JERSEY CITY, N.J. — Pete Carroll said he hopes the NFL will continue to explore the medicinal value of marijuana, although he did not go so far as to say he is in favor of removing it from the league’s list of banned substances.
“We have to continue to explore and compete to find ways that are going to make our game a better game and take care of our players in the best way possible,” the Seahawks’ coach said when asked about recent comments from Roger Goodell that the NFL will explore uses for the drug. “The fact that it’s in the world of medicine is obviously something the commissioner realizes and him making the expression that we need to follow the information and the research, absolutely I’m in support of.”
Both Super Bowl teams hail from states that have legalized recreational marijuana use. Twenty states plus the District of Columbia have legalized medicinal marijuana. Carroll said he and his coaches have not yet “debated” the idea of using the drug to treat players.
“Regardless of what other stigmas may be involved, I think we have to do this because the world of medicine is trying to do the exact same thing and figure it,” he said.

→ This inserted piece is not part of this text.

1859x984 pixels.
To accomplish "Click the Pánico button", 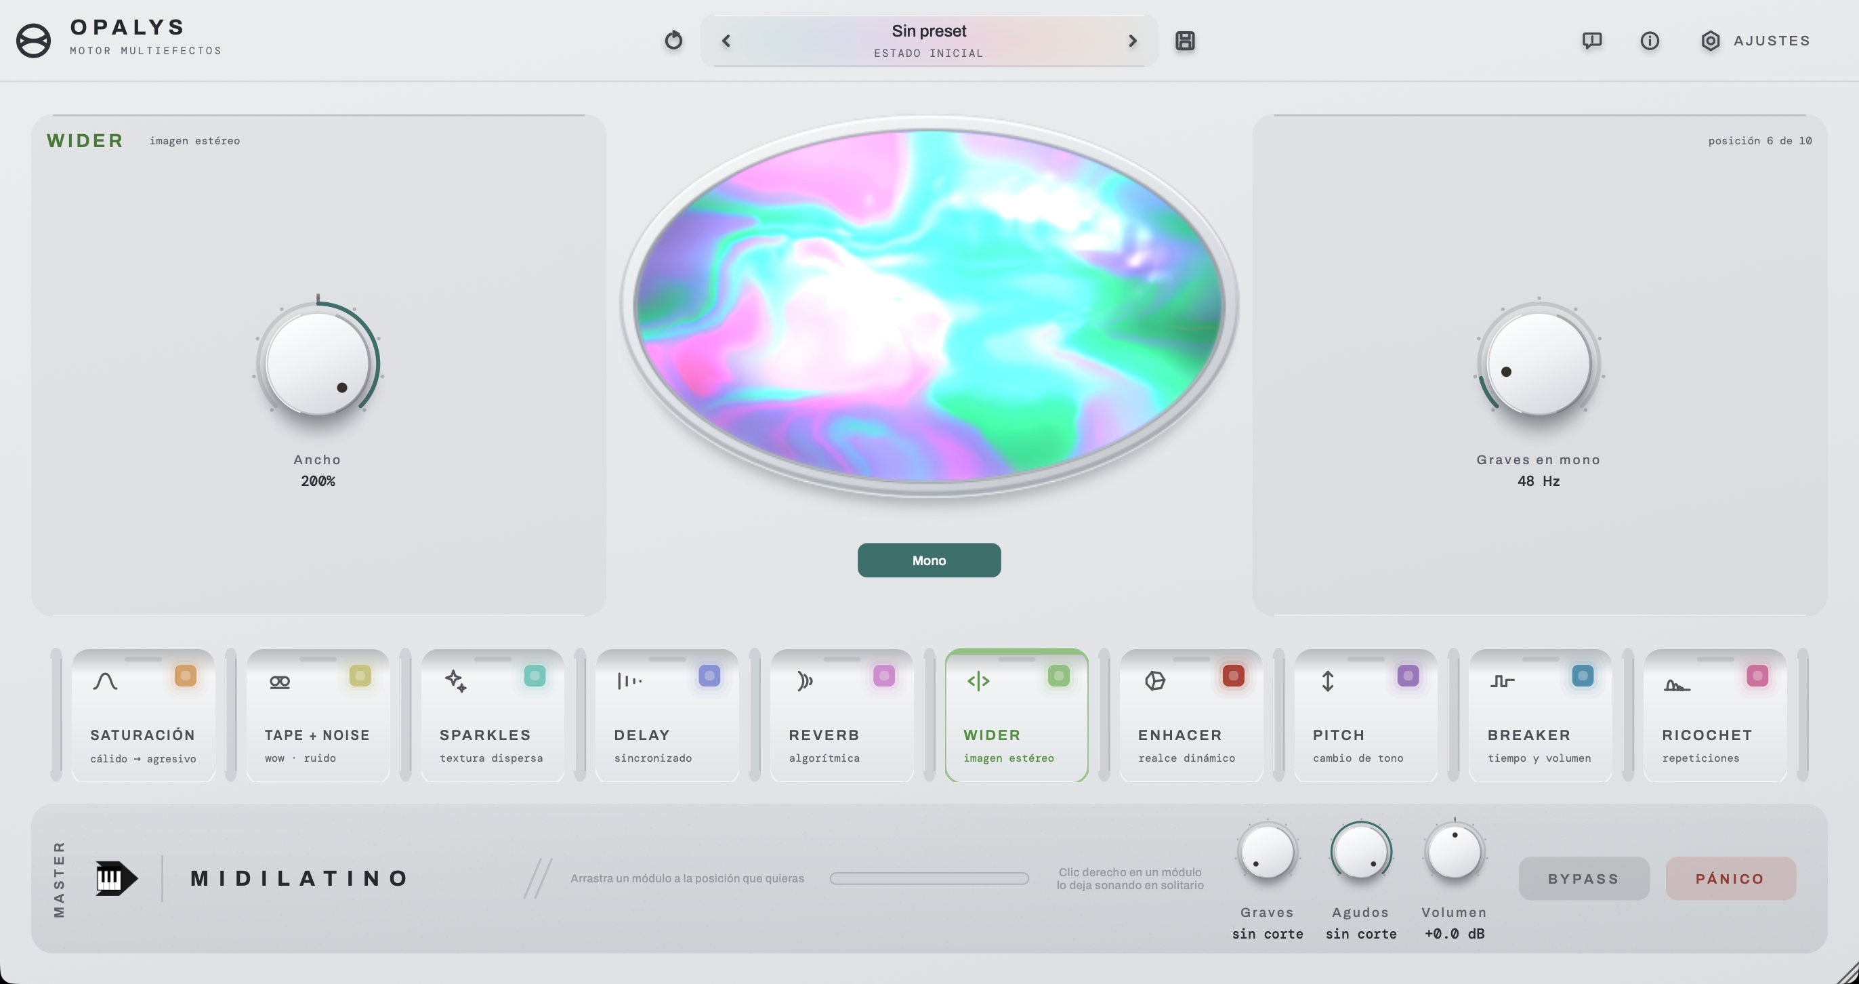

The Seahawks held their first football workout of the week at the Giants’ facility Monday, but Giants president and CEO John Mara said the team did not go to great lengths to hide its secrets.
“I think if they were looking at our notebooks for this year, there’s not a heck of a lot to take away,” he said of the team’s 7-9 finish.

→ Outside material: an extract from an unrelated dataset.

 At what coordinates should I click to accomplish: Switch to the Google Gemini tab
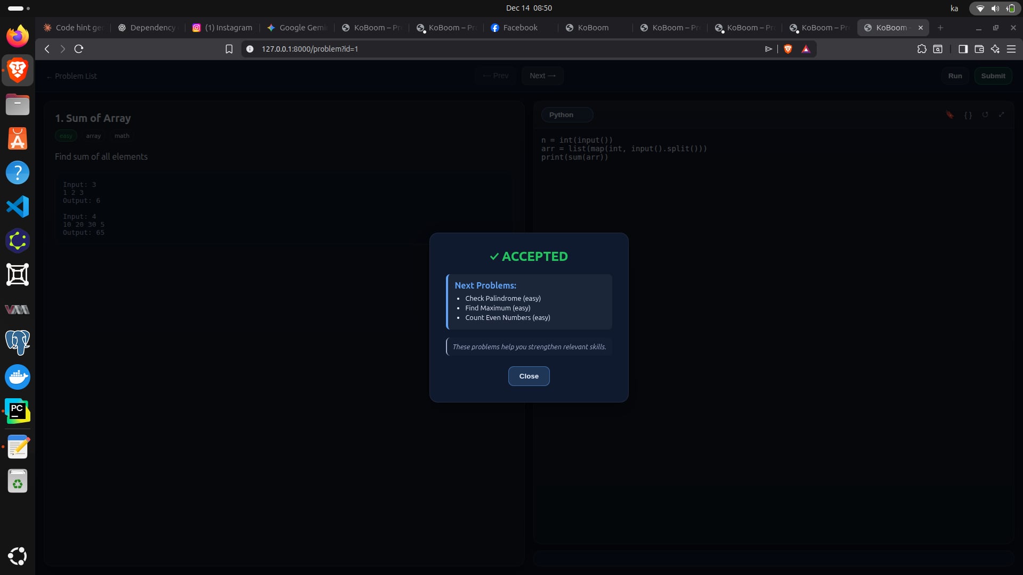(297, 28)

Still, it must have been odd to have another team wandering the halls.
“It’s what we signed up for,” Mara said. “We certainly would rather be playing the game ourselves, but we knew there was a significant chance that somebody else would be using our facility. I’m kind of happy it ended up being them instead of some of the other possibilities … It could have been worse.”
The Seahawks practiced in the Giants’ fieldhouse, not outdoors … Seahawks players and coaches will be on 18 podiums at Media Day on Tuesday, but running back Marshawn Lynch was not assigned to one.
The notoriously media-unfriendly Lynch, who was fined $50,000 by the league earlier this month for not being available to reporters, might decide to pay another fine and duck the mandatory session.